Jonyo emphasises that leaders ought to “solicit the views of the people not only for election purposes only but to gauge attitudes, beliefs, and their thinking in terms of possible political outcomes,” he said.

Part of the queries that Ambitho had been asked to explain is why she the firm only focused on 31 counties instead of 47 while doing their sampling.

“Sampling isn’t a census. When you are doing a sample, you are taking a sample of the whole. You use your intelligence to then determine how the different parts that make up that whole will be represented so that you give each part as a large unit, in this case, the region so that you give them fairness in the report,” she explained.

Another unresolved question is how the opinion pollsters fund the overly expensive exercise and what’s in it for them.

Ambitho said that they bank rolled their own opinion poll partly to accomplish their purpose and remain relevant.

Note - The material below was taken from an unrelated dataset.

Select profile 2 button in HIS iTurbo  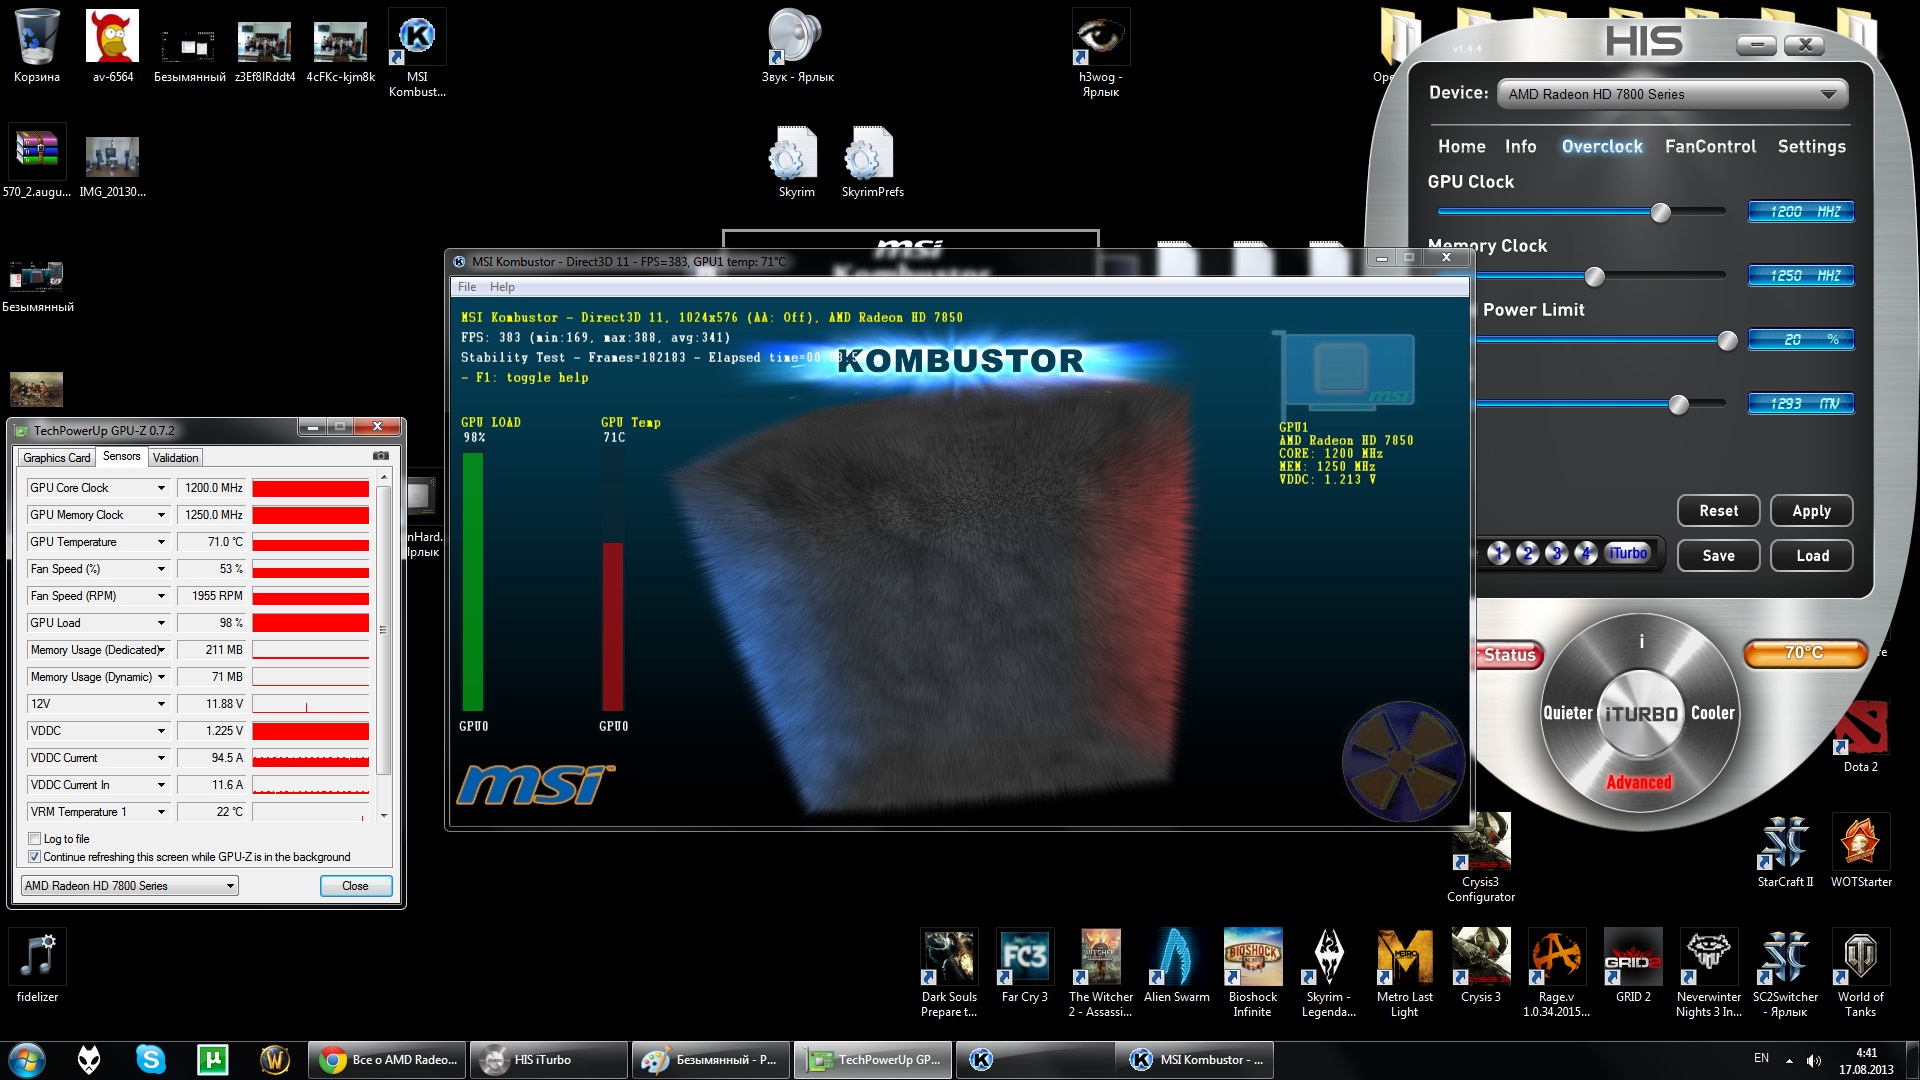coord(1527,553)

“You are doing your job, in doing your job, you remain relevant, in remaining relevant, you then may get that advertiser,” Ambitho explained alluding to why they bank rolled such an expensive exercise.

“We can’t be called to do opinion polls in other countries while we can’t do one in our own country,” she affirmed.

Opinion polling was thrust into the limelight during the 2007 elections when the battle was between the armies led by Mwai Kibaki of Party of National Unity (PNU) versus those led by Raila Odinga of Orange Democratic Movement (ODM).